SOURCE TEXT |
######

Andy Samberg and Adam Sandler in "That's My Boy."
Tracy Bennett, Columbia Pictures
Bad dad in 'That's My Boy'
- Article by: COLIN COVERT
- June 14, 2012 - 2:12 PM
Lowbrow comedy goes subterranean in "That's My Boy," a product of the Adam Sandler movie factory unpolluted by a trace of ambition or wit. This film forgets that good comedy is rarely dumb, it just plays dumb. Sandler, treading water in a sea of bodily fluids, retarded sexuality and antisocial behavior, makes you yearn for the rib-tickling sophistication of "Ernest Goes to Camp." The movie should be buried in a time capsule to teach future generations what to avoid.
The deluxe-stupid script positions Sandler as Donny, a washed-up minor celebrity who rocketed to national fame when he impregnated his red-hot math teacher at age 13. Now he's a beer-bloated, middle-aged child-man who needs his successful adult son's financial help to avoid a prison sentence for tax evasion.
The boy (Andy Samberg), whom he christened Han Solo, changed his name to Todd and severed all ties for reasons that should be obvious. On Todd's wedding weekend, Donny re-enters his life, wreaking havoc at every turn.
As he has done before, Sandler makes his character a babe magnet with mythological stamina and the benevolence to confer his sexual favors on elderly women, too. Sad sack Samberg is Donny's mirror image. He's the poster boy for mousy repression -- his pretty, domineering fiancée is obviously interested in the rising executive for his money alone -- and when he grasps the situation, Dad changes his mission, deciding that a good, gutter-wallowing hookers-and-booze bachelor party is what his dweebish boy needs. Cue the urine and barf jokes.

######

EXERCISE 1 | List every name of a real person, not a movie character, that appears in the movie review.
EXERCISE 2 |
Answer these from the movie review:
(a) At what age did Donny impregnate his math teacher?
(b) What name did Donny originally give his son?
(c) What kind of party does Donny decide his son needs?
The records below this point come from a different source than the review.

######

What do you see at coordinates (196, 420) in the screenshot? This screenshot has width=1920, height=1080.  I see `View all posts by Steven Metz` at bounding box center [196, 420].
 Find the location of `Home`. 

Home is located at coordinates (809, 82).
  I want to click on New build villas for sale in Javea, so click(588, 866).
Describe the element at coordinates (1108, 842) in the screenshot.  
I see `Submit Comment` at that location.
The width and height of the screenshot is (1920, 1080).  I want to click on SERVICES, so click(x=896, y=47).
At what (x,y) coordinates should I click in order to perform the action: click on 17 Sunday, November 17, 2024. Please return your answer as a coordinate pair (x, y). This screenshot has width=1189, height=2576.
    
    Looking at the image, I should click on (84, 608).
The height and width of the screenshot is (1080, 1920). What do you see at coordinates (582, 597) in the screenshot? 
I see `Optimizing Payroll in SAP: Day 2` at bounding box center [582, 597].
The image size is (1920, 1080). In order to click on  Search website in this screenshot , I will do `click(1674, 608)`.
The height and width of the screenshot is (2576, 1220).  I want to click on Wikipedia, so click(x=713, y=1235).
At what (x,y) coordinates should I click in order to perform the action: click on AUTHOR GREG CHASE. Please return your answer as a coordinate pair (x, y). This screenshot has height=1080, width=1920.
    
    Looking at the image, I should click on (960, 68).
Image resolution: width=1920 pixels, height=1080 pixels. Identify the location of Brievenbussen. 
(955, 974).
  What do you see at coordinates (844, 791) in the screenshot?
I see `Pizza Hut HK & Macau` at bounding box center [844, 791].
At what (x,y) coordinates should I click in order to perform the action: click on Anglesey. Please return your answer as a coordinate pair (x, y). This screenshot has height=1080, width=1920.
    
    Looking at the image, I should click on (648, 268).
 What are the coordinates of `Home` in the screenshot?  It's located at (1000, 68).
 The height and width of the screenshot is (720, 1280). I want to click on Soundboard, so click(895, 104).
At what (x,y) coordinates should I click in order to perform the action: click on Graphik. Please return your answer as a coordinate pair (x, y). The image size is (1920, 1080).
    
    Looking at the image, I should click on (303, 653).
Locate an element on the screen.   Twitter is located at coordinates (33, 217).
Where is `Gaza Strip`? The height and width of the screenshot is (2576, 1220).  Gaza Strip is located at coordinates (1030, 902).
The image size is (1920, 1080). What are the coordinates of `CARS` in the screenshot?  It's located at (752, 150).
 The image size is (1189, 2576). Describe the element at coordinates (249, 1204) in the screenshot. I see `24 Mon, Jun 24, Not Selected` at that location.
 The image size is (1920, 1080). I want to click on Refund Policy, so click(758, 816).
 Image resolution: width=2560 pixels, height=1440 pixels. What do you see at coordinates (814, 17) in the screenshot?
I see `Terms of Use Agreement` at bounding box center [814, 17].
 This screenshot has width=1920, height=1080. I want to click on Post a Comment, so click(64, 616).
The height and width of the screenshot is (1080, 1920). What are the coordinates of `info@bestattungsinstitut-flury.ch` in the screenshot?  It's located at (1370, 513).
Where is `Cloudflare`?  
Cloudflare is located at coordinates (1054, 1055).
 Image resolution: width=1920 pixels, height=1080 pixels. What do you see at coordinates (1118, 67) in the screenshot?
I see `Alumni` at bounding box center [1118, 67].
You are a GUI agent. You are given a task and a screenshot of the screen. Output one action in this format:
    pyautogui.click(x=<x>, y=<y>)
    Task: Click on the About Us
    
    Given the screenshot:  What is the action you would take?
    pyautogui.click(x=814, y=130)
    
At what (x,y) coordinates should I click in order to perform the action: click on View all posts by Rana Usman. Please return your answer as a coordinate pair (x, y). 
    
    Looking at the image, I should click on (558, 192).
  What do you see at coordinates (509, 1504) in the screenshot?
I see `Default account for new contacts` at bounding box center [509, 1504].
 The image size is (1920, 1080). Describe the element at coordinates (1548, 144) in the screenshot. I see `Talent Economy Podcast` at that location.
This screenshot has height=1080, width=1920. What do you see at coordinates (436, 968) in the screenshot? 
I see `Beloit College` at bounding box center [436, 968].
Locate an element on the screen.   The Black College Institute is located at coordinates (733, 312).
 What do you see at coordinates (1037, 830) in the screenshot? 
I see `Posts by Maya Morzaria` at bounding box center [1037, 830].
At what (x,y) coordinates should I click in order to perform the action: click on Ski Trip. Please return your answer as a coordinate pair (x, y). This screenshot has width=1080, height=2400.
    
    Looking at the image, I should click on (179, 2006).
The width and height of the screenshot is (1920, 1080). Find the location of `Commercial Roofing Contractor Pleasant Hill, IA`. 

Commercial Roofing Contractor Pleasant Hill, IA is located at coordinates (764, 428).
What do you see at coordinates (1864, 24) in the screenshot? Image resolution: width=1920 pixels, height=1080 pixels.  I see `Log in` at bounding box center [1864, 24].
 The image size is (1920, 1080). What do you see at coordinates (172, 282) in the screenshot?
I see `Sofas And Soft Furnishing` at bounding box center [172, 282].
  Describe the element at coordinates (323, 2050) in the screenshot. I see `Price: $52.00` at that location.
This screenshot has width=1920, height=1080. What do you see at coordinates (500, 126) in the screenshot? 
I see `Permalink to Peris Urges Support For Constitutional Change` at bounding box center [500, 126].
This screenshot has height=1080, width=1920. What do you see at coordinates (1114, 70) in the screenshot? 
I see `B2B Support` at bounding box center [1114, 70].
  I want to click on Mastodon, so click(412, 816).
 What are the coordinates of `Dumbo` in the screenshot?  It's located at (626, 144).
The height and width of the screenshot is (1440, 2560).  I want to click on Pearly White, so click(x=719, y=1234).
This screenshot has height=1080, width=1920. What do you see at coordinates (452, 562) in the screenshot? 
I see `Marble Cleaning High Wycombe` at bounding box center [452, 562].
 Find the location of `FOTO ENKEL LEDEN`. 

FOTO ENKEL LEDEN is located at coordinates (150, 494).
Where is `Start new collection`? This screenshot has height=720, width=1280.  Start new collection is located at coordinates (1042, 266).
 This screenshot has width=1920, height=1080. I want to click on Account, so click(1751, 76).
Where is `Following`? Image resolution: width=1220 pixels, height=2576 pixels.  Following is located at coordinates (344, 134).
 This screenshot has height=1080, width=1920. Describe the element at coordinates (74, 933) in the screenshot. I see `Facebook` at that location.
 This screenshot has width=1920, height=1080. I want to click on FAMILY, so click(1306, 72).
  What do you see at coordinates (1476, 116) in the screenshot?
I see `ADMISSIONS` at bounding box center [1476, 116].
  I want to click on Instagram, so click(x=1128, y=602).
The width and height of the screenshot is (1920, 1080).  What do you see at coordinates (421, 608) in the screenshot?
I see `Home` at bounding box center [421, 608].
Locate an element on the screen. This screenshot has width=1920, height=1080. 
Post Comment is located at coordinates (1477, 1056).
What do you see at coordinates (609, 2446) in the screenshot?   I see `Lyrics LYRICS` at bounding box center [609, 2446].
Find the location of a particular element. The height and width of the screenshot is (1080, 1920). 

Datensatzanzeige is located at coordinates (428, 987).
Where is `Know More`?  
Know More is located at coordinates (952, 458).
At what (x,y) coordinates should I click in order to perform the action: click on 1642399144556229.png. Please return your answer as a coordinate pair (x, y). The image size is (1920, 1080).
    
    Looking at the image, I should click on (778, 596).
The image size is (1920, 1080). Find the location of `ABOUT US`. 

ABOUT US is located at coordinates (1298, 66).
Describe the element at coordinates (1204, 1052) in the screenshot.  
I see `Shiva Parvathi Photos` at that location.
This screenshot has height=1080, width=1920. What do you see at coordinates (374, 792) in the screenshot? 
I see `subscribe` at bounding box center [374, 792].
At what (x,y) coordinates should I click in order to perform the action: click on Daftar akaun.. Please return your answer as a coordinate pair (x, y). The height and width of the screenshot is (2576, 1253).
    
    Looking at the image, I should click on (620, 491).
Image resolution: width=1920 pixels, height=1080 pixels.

######

COMPLETE ANSWER 1 | Andy Samberg, Adam Sandler, Tracy Bennett, Colin Covert

COMPLETE ANSWER 2 |
(a) 13
(b) Han Solo
(c) A hookers-and-booze bachelor party